Bayesian Inference of Temporal Task Specifications from Demonstrations

Authors: Ankit Shah, Pritish Kamath, Julie A. Shah, Shen Li

NeurIPS 2018 | Conference PDF | Archive PDF | Plain Text | LLM Run Details

Reproducibility Variable Result LLM Response
Research Type Experimental We evaluated the performance of our model within two different domains: a synthetic domain in which we could easily vary the complexity of the ground truth specifications, and a domain representing the real-world task of setting a dinner table a task often incorporated into studies of learning from demonstration ([17]).
Researcher Affiliation Academia Ankit Shah CSAIL, MIT ajshah@mit.edu Pritish Kamath CSAIL, MIT pritish@mit.edu Shen Li CSAIL, MIT shenli@mit.edu Julie Shah CSAIL, MIT julie_a_shah@mit.edu
Pseudocode Yes Algorithm 1 Sample Sets Of Linear Chains
Open Source Code No The paper states 'We implemented our probabilistic model in webppl [9]', but does not provide concrete access or an explicit statement about the availability of their own implementation's source code.
Open Datasets No The paper uses a synthetic domain and a self-collected dataset ('A total of 71 demonstrations were collected') for the dinner table task, but does not provide concrete access information (link, DOI, formal citation) for a publicly available or open dataset.

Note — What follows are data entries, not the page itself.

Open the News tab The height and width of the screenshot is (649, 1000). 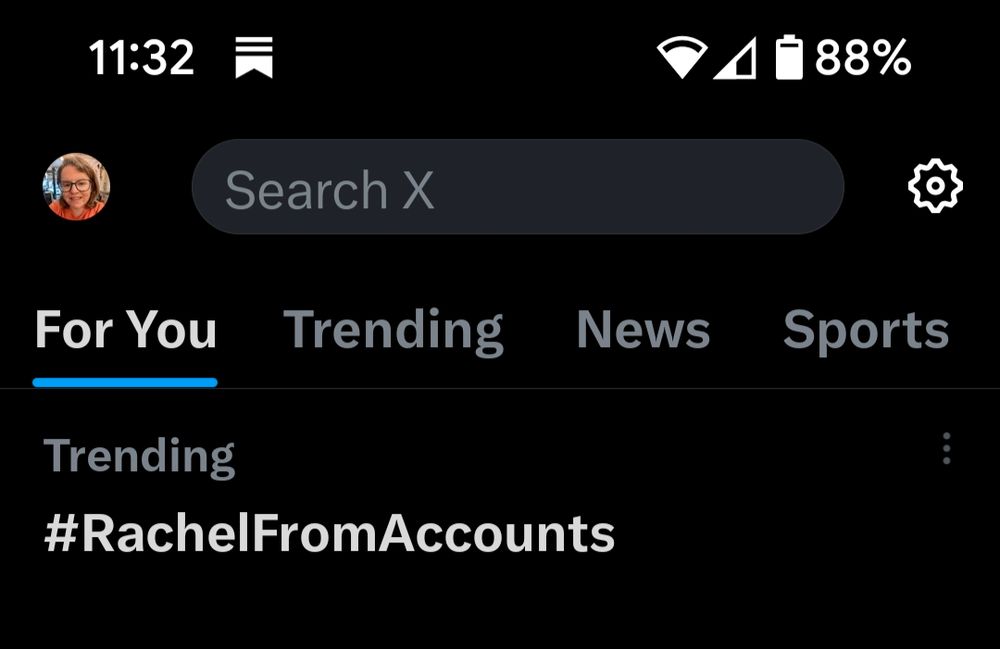click(643, 330)
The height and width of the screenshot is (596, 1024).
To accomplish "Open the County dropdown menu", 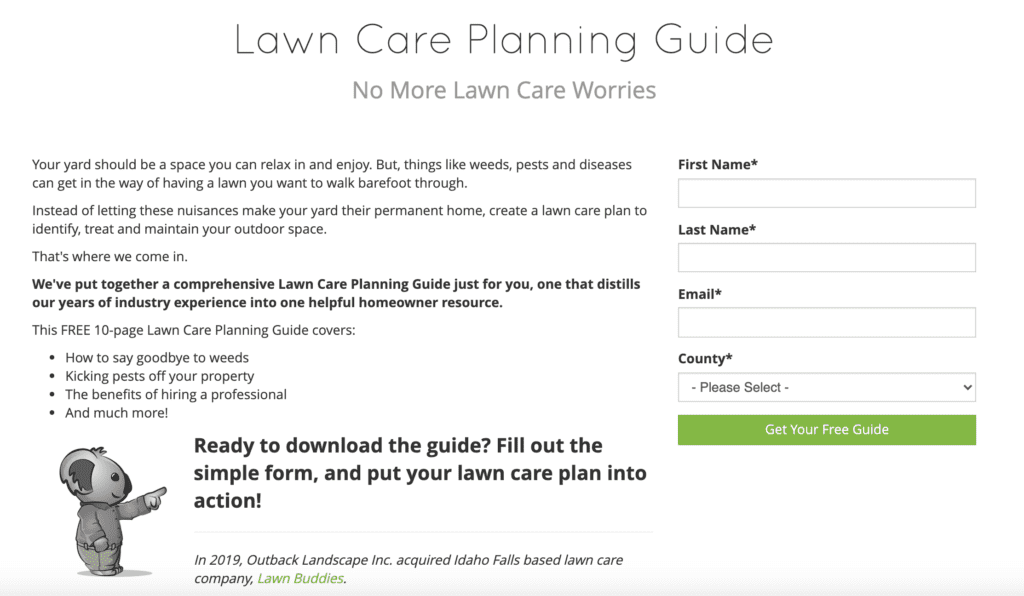I will pyautogui.click(x=826, y=387).
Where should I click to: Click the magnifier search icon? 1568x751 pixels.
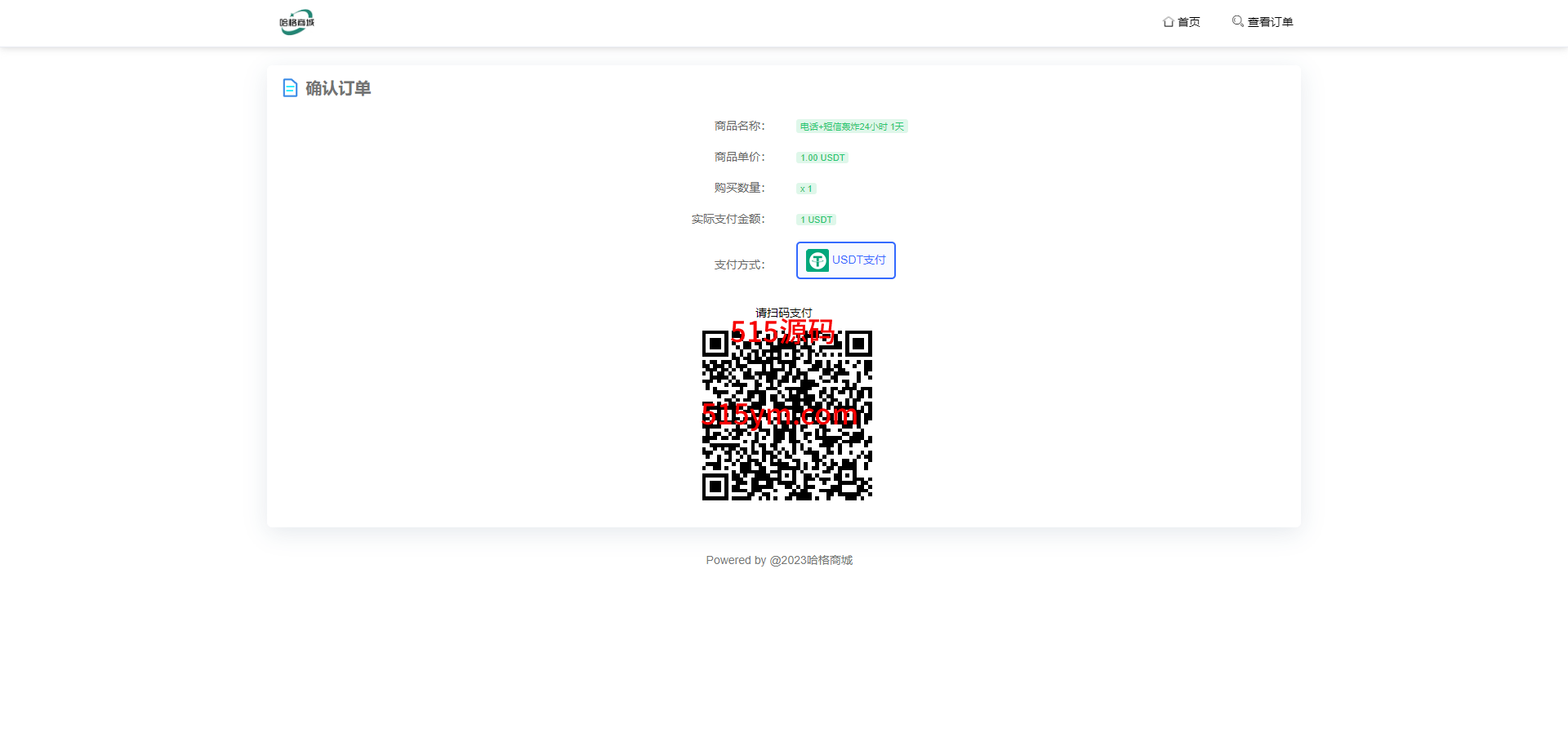pos(1237,21)
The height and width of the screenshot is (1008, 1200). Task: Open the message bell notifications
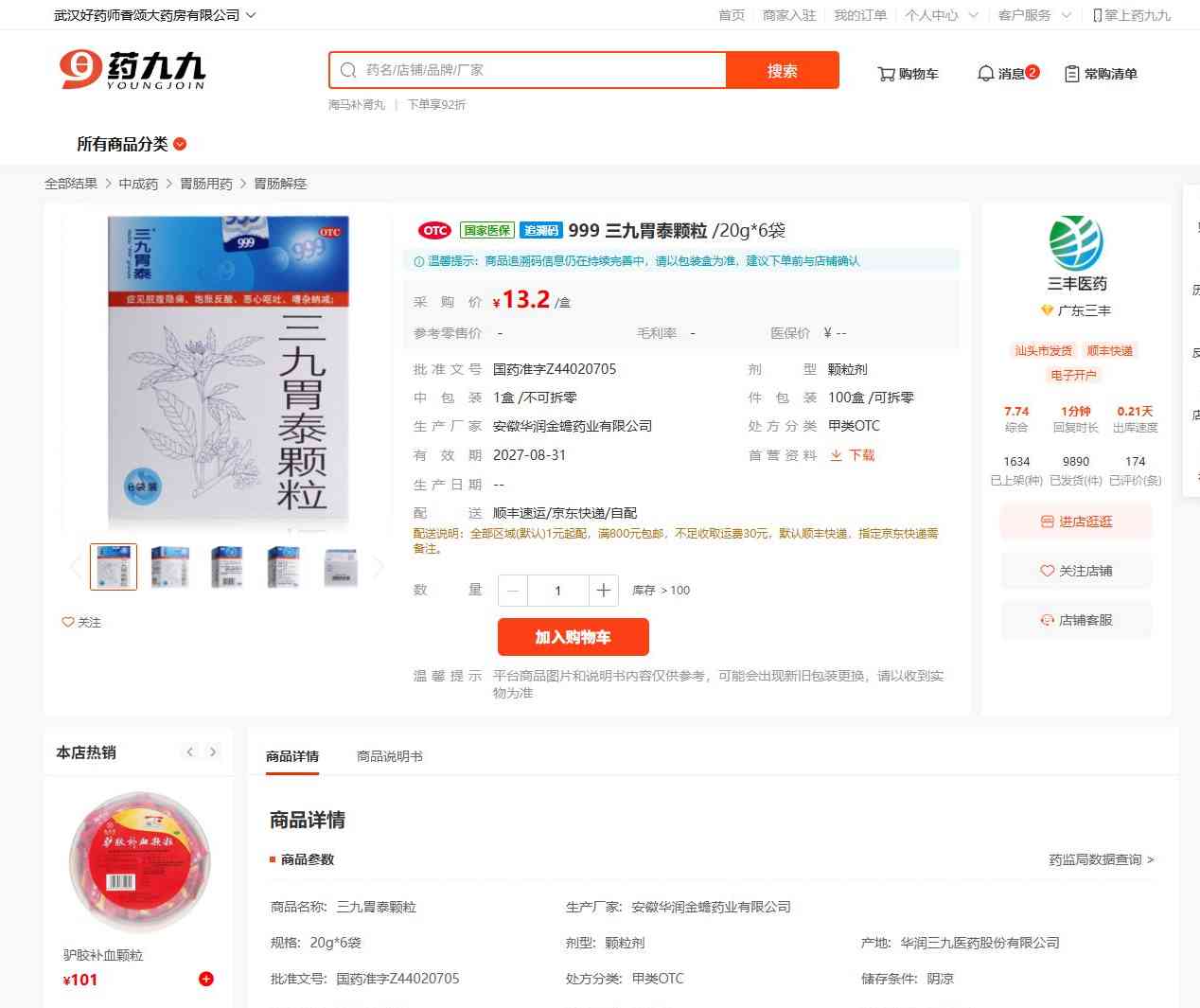(x=985, y=74)
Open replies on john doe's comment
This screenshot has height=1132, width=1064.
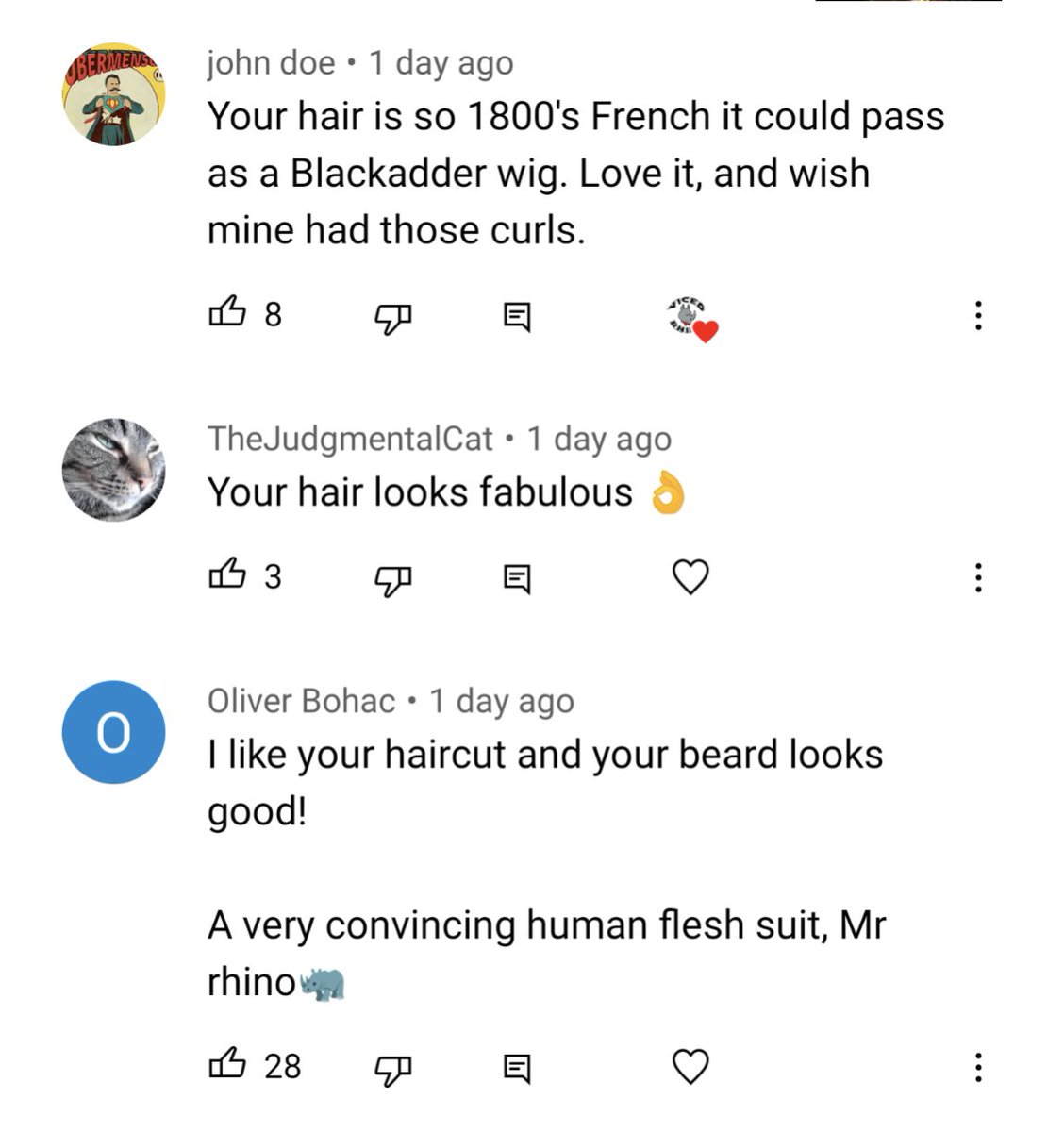click(x=516, y=317)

Dataset Splits No The paper mentions using 'randomly sampled subsets of different sizes' for training, but does not provide specific details on training/validation/test dataset splits (e.g., percentages, sample counts, or predefined splits) necessary for reproduction.
Hardware Specification Yes The inference was run on a desktop with an Intel i7-7700 processor.

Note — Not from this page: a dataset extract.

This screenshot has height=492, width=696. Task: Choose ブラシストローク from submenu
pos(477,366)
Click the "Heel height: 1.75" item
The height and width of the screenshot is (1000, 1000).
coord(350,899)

Software Dependencies No The paper mentions implementing the model in 'webppl [9]', but does not provide specific version numbers for webppl or any other software dependencies, libraries, or solvers used in the experiments.
Experiment Setup Yes The hyperparameters, including those defined in Table 1 and ϵ, were set as follows: p E, p G = 0.8; ppart = 0.3; Nnew = 5; ϵ = 4 log(2) (|τ +|Ω|+0.5|Ω|(|Ω| 1)). These values were held constant for all evaluation scenarios. ... The posterior distribution of candidate formulas is constructed using webppl s Markov chain Monte Carlo (MCMC) sampling algorithm from 10,000 samples, with 100 samples used as burn-in.